Raymond Neveu était le fils d’un cantonnier employé à la mairie d’Athis-Mons et d’une « domestique de campagne » puis ménagère décédée alors qu’il avait neuf ans. Son père se remaria un an et demi plus tard avec une petite commerçante tenant une épicerie-marchand de vin à Civry-la-Forêt.

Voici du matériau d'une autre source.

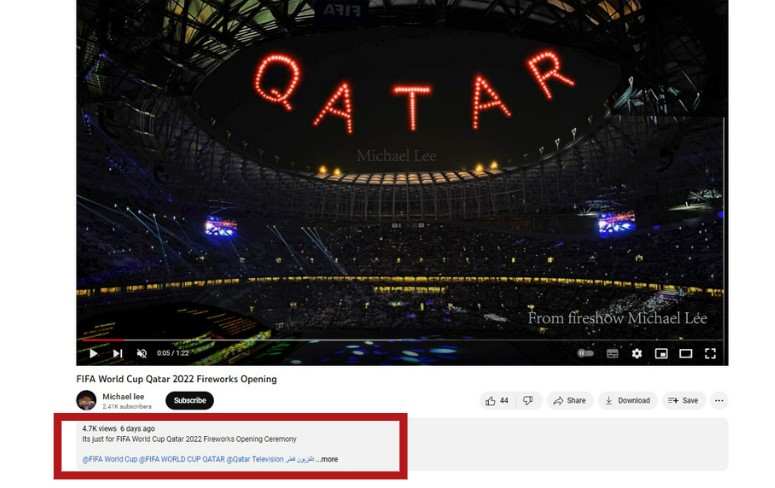
Task: Subscribe to Michael lee channel
Action: click(x=190, y=400)
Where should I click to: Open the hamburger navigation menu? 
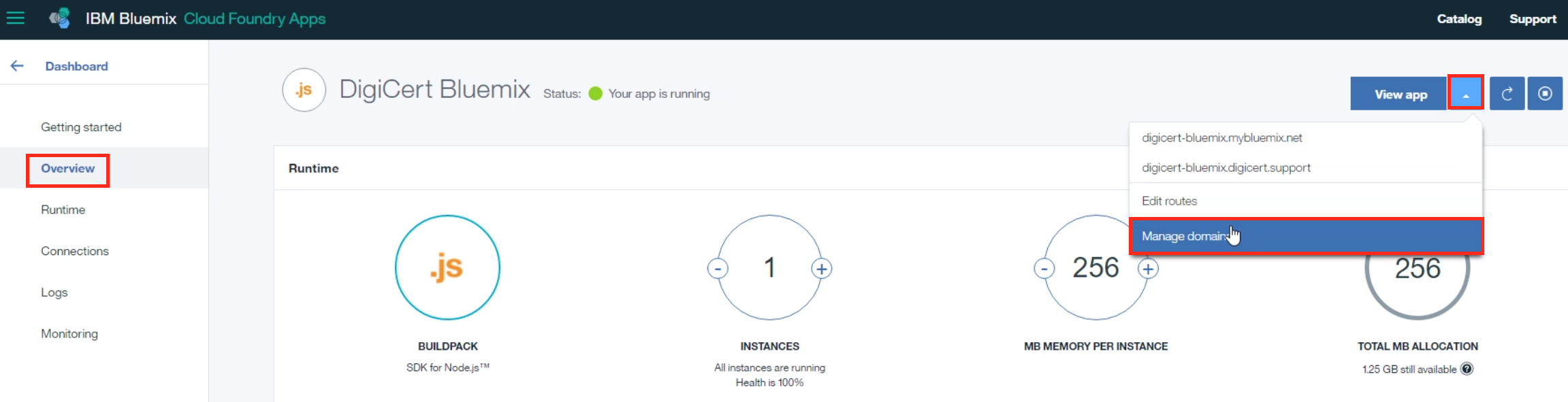coord(16,18)
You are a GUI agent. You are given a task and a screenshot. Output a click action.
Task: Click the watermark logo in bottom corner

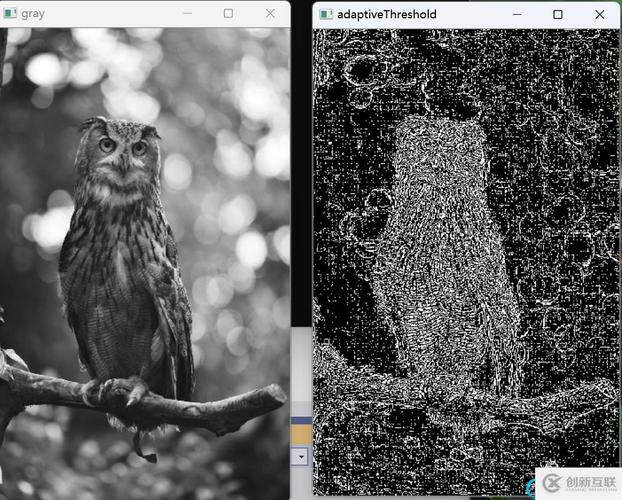pyautogui.click(x=576, y=482)
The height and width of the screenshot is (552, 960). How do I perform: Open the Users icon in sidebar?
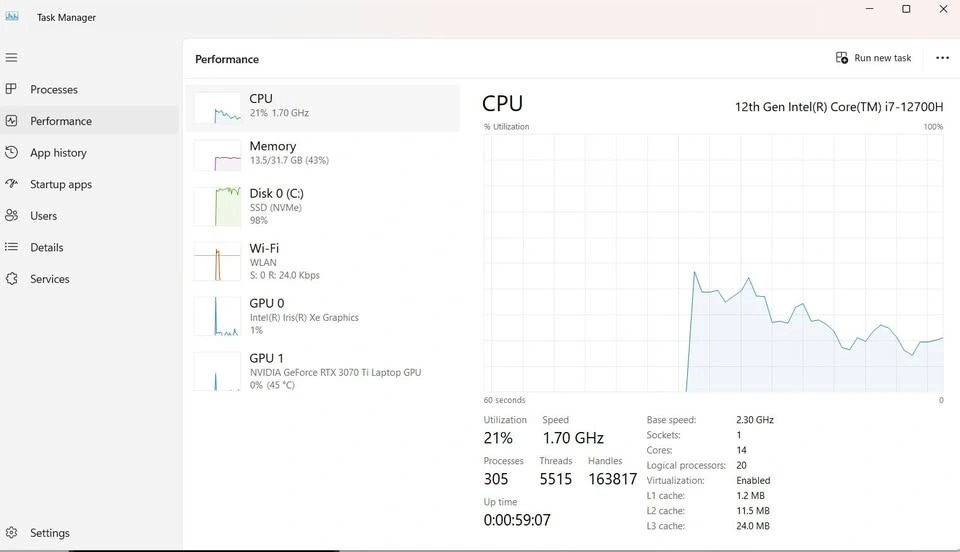pyautogui.click(x=12, y=216)
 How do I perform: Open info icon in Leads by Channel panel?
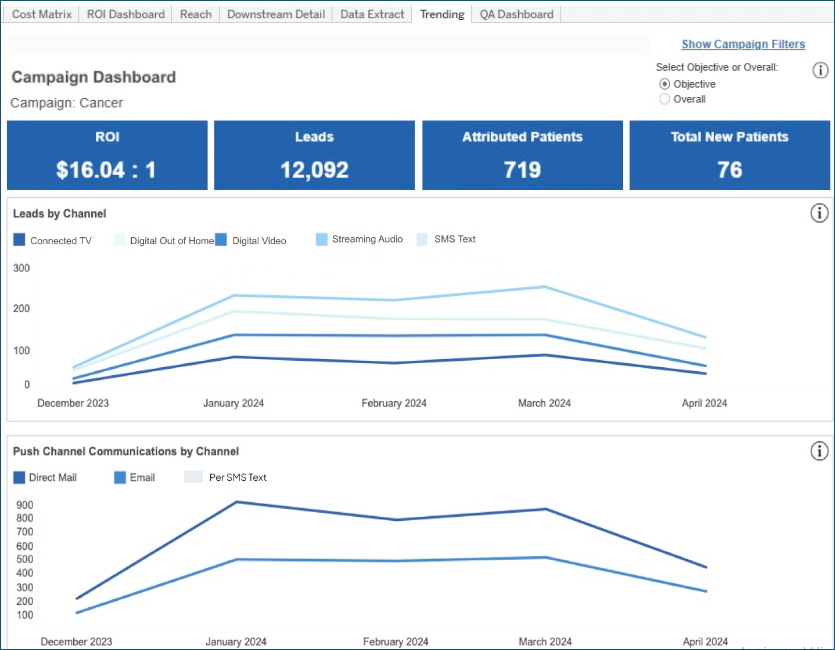click(819, 213)
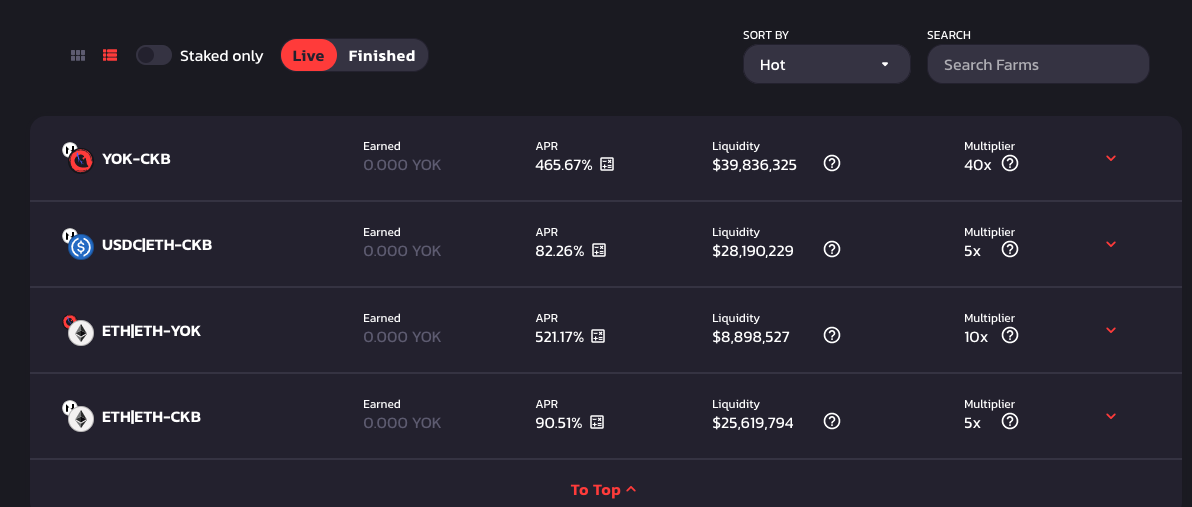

Neveu commença à travailler à treize ans et demi après deux années d’apprentissage. D’abord réparateur de bicyclettes, armes de chasse puis d’autos, il devint, en 1915, chauffeur privé, puis de voitures de louage pendant quatre mois à Meaux. Avant de partir à l’armée (où il fut caporal) en mars 1918, il vint à Villacoublay comme réparateur de camions chez Bréguet puis à son retour du régiment, continua ce métier à Courbevoie avant d’entrer en usine à la fabrication d’autos et d’avions chez Borel et De Dion Unic. De novembre 1927 à décembre 1928, il travailla aux Établissements militaires de Versailles à la réparation des camions et voitures. Il fut révoqué le 1er janvier 1929 et devint alors permanent du Parti communiste.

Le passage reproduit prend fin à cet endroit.